_Exercise details_: Reproduce the items below with every occurrence of "computer-use agent" swapped for "desktop agent", leaving all other text the same.

_Word and item position data_:
++++++++
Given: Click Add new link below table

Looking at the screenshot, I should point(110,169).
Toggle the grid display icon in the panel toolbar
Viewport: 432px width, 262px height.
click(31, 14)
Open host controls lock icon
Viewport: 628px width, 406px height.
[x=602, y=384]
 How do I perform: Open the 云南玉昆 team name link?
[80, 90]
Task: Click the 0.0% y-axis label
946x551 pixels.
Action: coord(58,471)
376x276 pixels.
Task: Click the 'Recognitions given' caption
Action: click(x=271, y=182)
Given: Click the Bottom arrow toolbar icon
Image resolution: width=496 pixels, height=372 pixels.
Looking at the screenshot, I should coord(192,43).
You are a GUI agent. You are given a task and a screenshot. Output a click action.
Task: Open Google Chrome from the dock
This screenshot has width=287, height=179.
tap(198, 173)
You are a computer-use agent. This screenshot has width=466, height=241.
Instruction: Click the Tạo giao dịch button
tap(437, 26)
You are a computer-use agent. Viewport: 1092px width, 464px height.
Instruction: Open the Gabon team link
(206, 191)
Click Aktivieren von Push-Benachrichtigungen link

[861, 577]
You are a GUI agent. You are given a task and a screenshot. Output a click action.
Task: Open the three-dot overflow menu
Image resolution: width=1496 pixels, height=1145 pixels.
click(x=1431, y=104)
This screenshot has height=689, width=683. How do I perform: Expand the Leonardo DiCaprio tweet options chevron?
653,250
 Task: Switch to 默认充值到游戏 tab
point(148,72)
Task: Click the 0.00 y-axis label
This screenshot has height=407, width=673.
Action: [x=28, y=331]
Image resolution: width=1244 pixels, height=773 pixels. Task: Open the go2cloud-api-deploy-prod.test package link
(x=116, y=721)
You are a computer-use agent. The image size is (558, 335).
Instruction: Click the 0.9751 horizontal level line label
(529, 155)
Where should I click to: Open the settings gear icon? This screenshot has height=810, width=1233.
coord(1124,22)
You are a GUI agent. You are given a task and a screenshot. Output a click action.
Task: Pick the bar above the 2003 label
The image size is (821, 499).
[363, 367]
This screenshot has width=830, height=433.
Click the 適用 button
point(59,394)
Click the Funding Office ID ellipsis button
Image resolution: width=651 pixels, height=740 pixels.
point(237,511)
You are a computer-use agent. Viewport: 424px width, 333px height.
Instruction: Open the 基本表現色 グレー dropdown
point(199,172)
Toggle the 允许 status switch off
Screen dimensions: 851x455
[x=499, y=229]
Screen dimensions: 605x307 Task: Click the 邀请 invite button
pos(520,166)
++++++++
_Full output_:
Given: Click Add new link below table

Looking at the screenshot, I should point(110,169).
Toggle the grid display icon in the panel toolbar
Viewport: 432px width, 262px height.
click(31, 14)
Open host controls lock icon
Viewport: 628px width, 406px height.
[x=602, y=384]
 How do I perform: Open the 云南玉昆 team name link?
[80, 90]
Task: Click the 0.0% y-axis label
946x551 pixels.
Action: coord(58,471)
376x276 pixels.
Task: Click the 'Recognitions given' caption
Action: click(x=271, y=182)
Given: Click the Bottom arrow toolbar icon
Image resolution: width=496 pixels, height=372 pixels.
Looking at the screenshot, I should coord(192,43).
You are a GUI agent. You are given a task and a screenshot. Output a click action.
Task: Open Google Chrome from the dock
This screenshot has width=287, height=179.
tap(198, 173)
You are a desktop agent. This screenshot has width=466, height=241.
Instruction: Click the Tạo giao dịch button
tap(437, 26)
You are a desktop agent. Viewport: 1092px width, 464px height.
Instruction: Open the Gabon team link
(206, 191)
Click Aktivieren von Push-Benachrichtigungen link

[861, 577]
You are a GUI agent. You are given a task and a screenshot. Output a click action.
Task: Open the three-dot overflow menu
Image resolution: width=1496 pixels, height=1145 pixels.
click(x=1431, y=104)
This screenshot has height=689, width=683. How do I perform: Expand the Leonardo DiCaprio tweet options chevron?
653,250
 Task: Switch to 默认充值到游戏 tab
point(148,72)
Task: Click the 0.00 y-axis label
This screenshot has height=407, width=673.
Action: [x=28, y=331]
Image resolution: width=1244 pixels, height=773 pixels. Task: Open the go2cloud-api-deploy-prod.test package link
(x=116, y=721)
You are a desktop agent. The image size is (558, 335).
Instruction: Click the 0.9751 horizontal level line label
(529, 155)
Where should I click to: Open the settings gear icon? This screenshot has height=810, width=1233.
coord(1124,22)
You are a GUI agent. You are given a task and a screenshot. Output a click action.
Task: Pick the bar above the 2003 label
The image size is (821, 499).
[363, 367]
This screenshot has width=830, height=433.
Click the 適用 button
point(59,394)
Click the Funding Office ID ellipsis button
Image resolution: width=651 pixels, height=740 pixels.
point(237,511)
You are a desktop agent. Viewport: 424px width, 333px height.
Instruction: Open the 基本表現色 グレー dropdown
point(199,172)
Toggle the 允许 status switch off
Screen dimensions: 851x455
[x=499, y=229]
Screen dimensions: 605x307 Task: Click the 邀请 invite button
pos(520,166)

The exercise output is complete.